Again, without interacting with the BIOS/UEFI, it just has to work with everything behind the scenes.

That's what I meant to say in the context of home-lab. It needs to be able to flawlessly work with all sorts of ever changing stuff.

Which is not a given.

LargoLasskhyfv•8mo ago
Excellent choice. Have several of them too, with either i5-7500T or i7-7700T, with small 65W or 90W power-bricks. With 32GB RAM each. With that even the 7500's are more than enough for my browsing needs. Didn't see the need to rack them, though. I've put four of them on the back of my desk edgewise, under one of my screens, with an old routerthing running OpenWRT on top of them, connected with short patch cables on the back, out of sight. Stable and cat-proof.

Even with the powersave governor pushing them down to 800Mhz they stay snappy, and rarely go above 1.2GHz, except when I compile stuff, or do logic-simulations. But I have other, more modern stuff for that. OTOH with things like distcc/Icecream they can be useful helpers.

Edit: Suspend to RAM/wakeup (via whichever mechanism(even via keycombo or special key on modern Keyboard)), WOL, NetBoot/PXE works every single time.

4K video? No problem.

Hackintosh? Check. But why? There's QEMU. (Am not a Mac person anyways)

Genode? Check. Much more interesting running native/bare metal.

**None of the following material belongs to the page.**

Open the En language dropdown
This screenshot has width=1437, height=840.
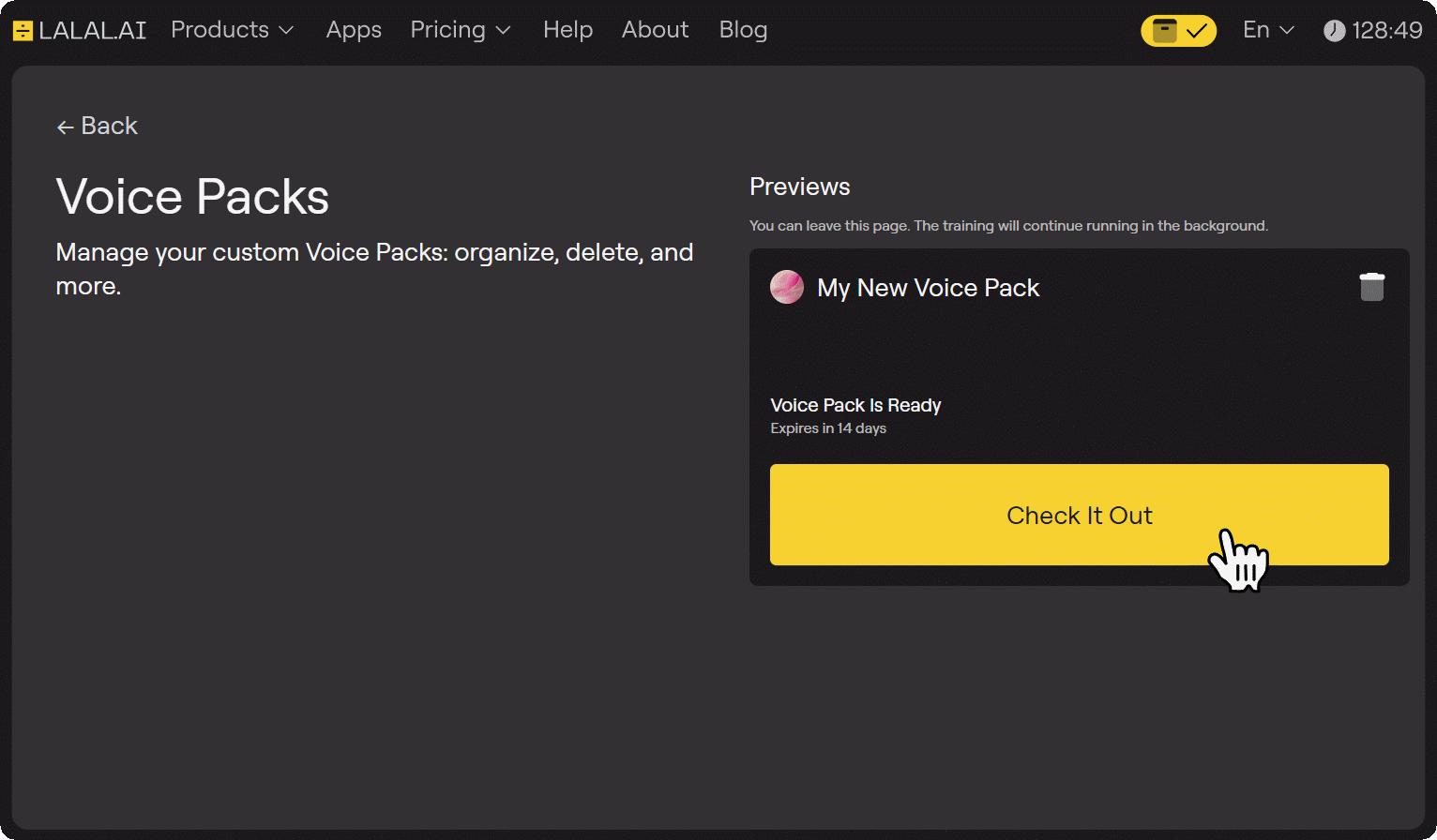click(1268, 30)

The quality of the BIOS/UEFI is phenomenal, like Thinkpad legendary.

hakunin•8mo ago
In 2010 I built a small HTPC[1] in an Antec ISK300-150[2]. Started out with 500GB HDD + 8GB RAM, then replaced with 2TB SSD, then added another 4TB SSD and another 8GB of RAM recently. Started out TV-connected, but for years now it's been running Ubuntu headlessly in my basement, hosting containers, automations, TimeMachines, etc. Not sure if you'd call it a homelab. Wonder what do people do with their multi-PC racks that can't be done with one small machine like this? (besides running LLMs of course)

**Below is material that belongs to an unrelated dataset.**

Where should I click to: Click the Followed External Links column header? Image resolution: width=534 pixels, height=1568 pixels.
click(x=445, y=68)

[1]: https://notes.max.engineer/htpc-hardware-specs

[2]: https://www.antec.com/product/case/isk300-150

gbraad•8mo ago
Have a few Tinys for when I worked on OpenStack. They are now used as a router, and desktop and thinclient, for a lot more recent Tiny that runs a few VMs/containers for the homelab. Easy to get spare parts for and reliable. Do check if they accept internal (mini)PCIe devices if you want to add a network adapter, as some are whitelisted to only take some certified wifi devices.
mindslight•8mo ago
I've never gotten the obsession with patch panels and small (laminar) patch cables on server racks. It seems to make more sense just to mount the switches on the back of the rack, and run the cables directly? And then cables leading off the rack can just go directly from the switch (appropriately labeled)

I do totally get it for building wiring, where the patch panel is used to bulk terminate cables going elsewhere into fixed 2-post racks, and the patch cords take care of the higher level concern of assigning switch ports. But doing it on a home server rack just feels like cargo cult copying that pattern for not much gain.

jprd•8mo ago
Old Chromeboxen from eBay. Mr. Chromebox UEFI[1].

I did this before the pandemic for a "real" K8s environment (history is 20/20, but this rocked for what I needed then).

Basically a super inexpensive and tiny i7-4600U laptops w/o display that I upgraded to 16GB of RAM and 256 SSDs. I still run a smaller fleet for different services and testing - both standalone and as part of a Proxmox cluster.

I donated to Mr. Chromebox for years, super awesome work.